Moreover, the results obtained demonstrated a relationship between reduced enterocytes proliferation and lessened complexity of mucosal folding, expressed by a lower FD, in the diet with the highest MM content. The biological interpretation of this result can be that diets containing high MM (MM75) are more similar to the natural feeding of sole. On the contrary, the control diet (MM0), which is usually administered in this reared species, is probably far from an optimal formulation; this could have triggered an hyperplastic adaptive response of the intestinal mucosa, supported by a higher proliferation index, with the aim of increasing the absorptive surface. In linear regression analysis, an inverse and significant correlation between FD and apoptosis index emerged, confirming that a higher apoptosis rate corresponded to more simple mucosal folding even if there was no significant difference in apoptosis index in relation to the diet.

This study demonstrated the usefulness of FD calculation as an alternative method to immunohistochemistry for the detection of intestinal trophism; FD permits a more rapid assessment of histological sections, reducing the costs of reagents and time.

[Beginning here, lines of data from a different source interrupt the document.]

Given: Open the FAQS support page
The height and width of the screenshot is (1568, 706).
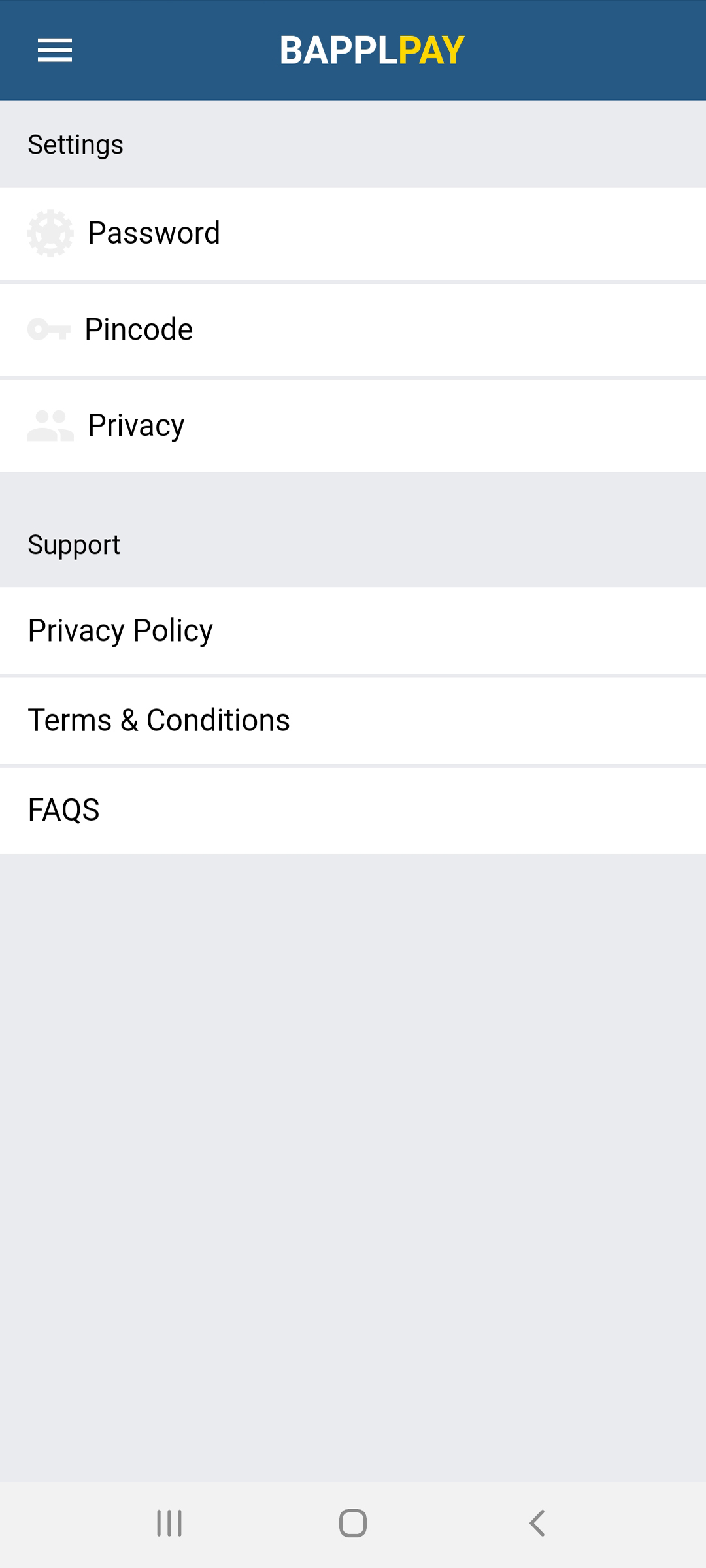Looking at the screenshot, I should [64, 810].
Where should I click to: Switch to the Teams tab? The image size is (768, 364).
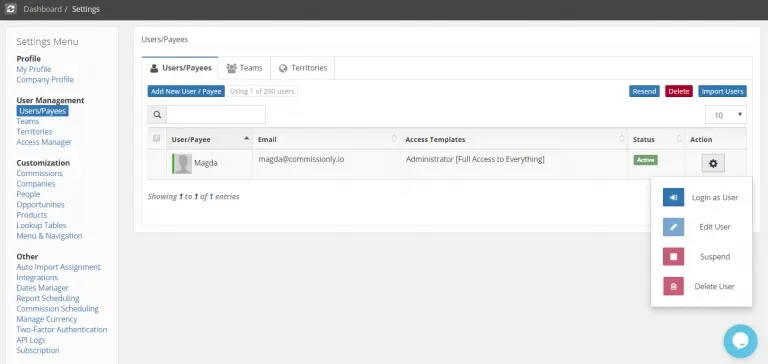244,68
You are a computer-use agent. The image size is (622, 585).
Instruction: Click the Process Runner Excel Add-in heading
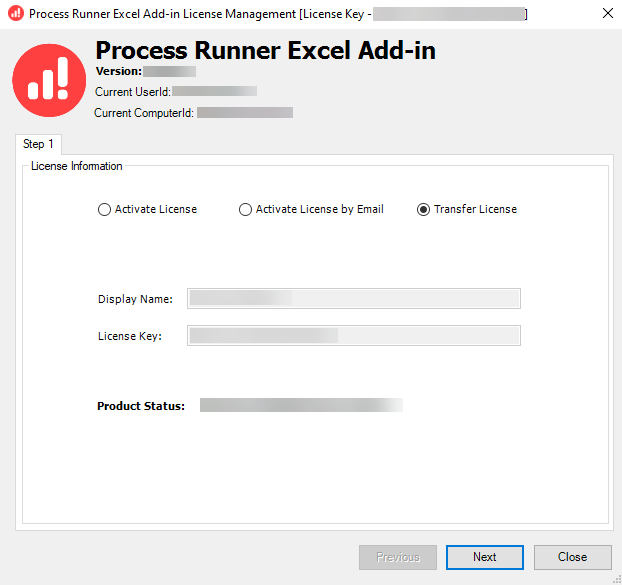pyautogui.click(x=265, y=51)
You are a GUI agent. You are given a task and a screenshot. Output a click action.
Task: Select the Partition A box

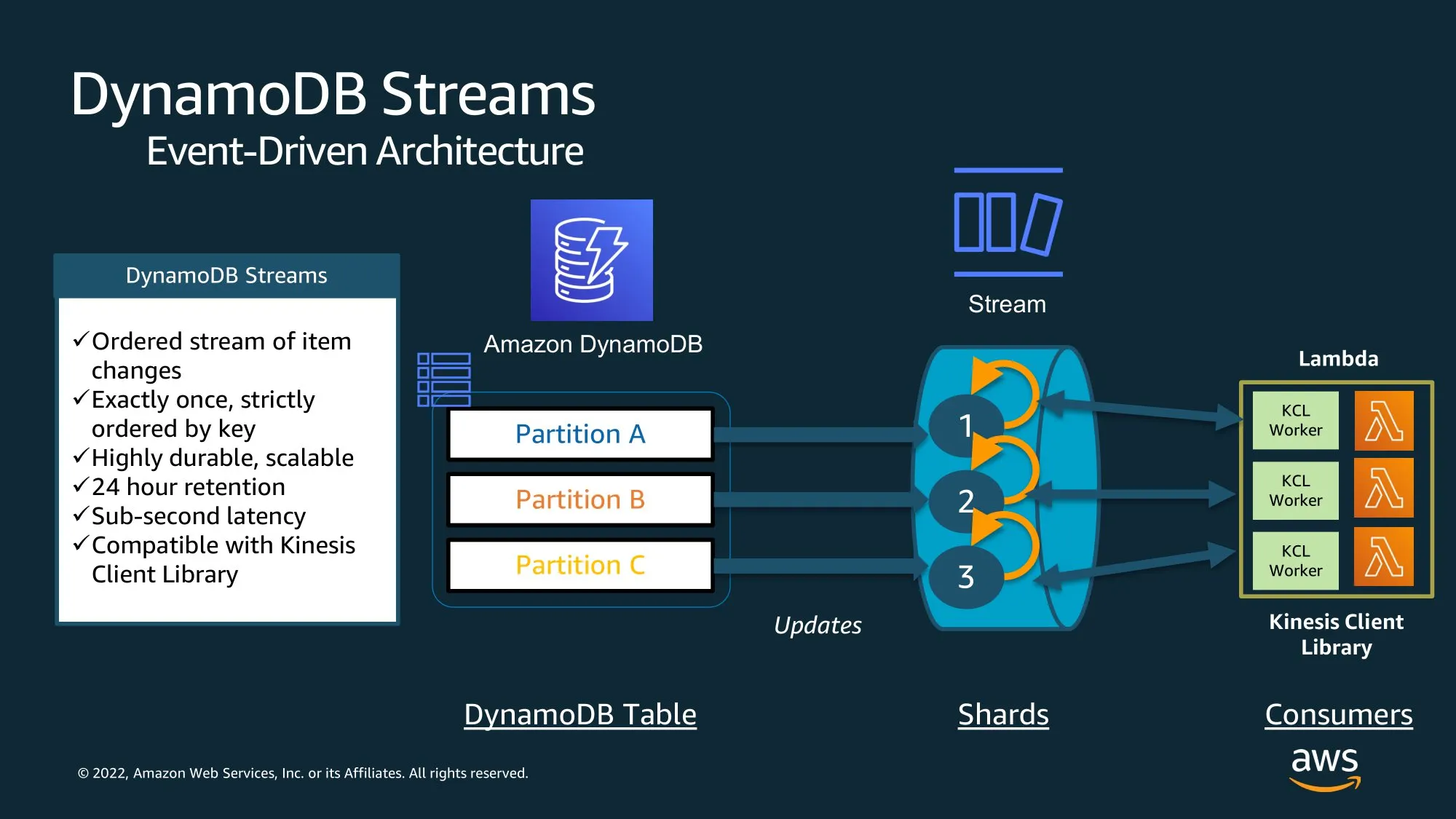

The FD calculation is able to transduce shape complexity in analytical quantitative data, harmonising the gap between structural features (typically qualitative) and functional quantitative measures. The fractal theory has been widely used in physics, biology, and medical fields and particularly in histology and histopathology. The FD of a pathological image can be interpreted as a snapshot of an evolving process; it is usually fractional and increases with the object’s complexity [24, 25]. In Euclidean shapes, a straight line has FD 1, whereas a fractal curve has a value of between 1 and 2 [2628]. What the FD parameter provides is a statistical estimate of how an object fills a space across a broad range of scales; it is a useful parameter for the characterisation of complex, irregular structures, the analysis of which, when examined mathematically, denotes figures that resemble themselves when examined on different size scales (self-similarity) [29]. Focusing on histopathology, computing FD captures the architectural complexity of the histology specimen [27, 30]. To the best of our knowledge, there have been no literature reports investigating FD calculation of the intestine. The originality of the proposed method resides in the substitution or integration of the conventional method for the detection of cell kinetics with a method of assessment of the complexity of the mucosal lining, thus intestinal trophism.

Conclusions

The results demonstrated that diets containing increasing levels of mussel meal in substitution of fishmeal did not incite a hyperplastic response of the intestinal mucosa. Fishes are not commonly present in the natural diet of sole, whose natural trophic profile is mainly composed of polychaetes and molluscs, as well as crustaceans. The mussel meal, which is derived from molluscs, could mimic the characteristics of the sole’s natural prey, being readily digestible, even without increasing the absorptive surface of intestinal mucosa. Interestingly, from this study emerged that FD could be used as a numeric indicator complementary to in situ quantification methods to measure intestinal trophism, in conjunction with functional parameters.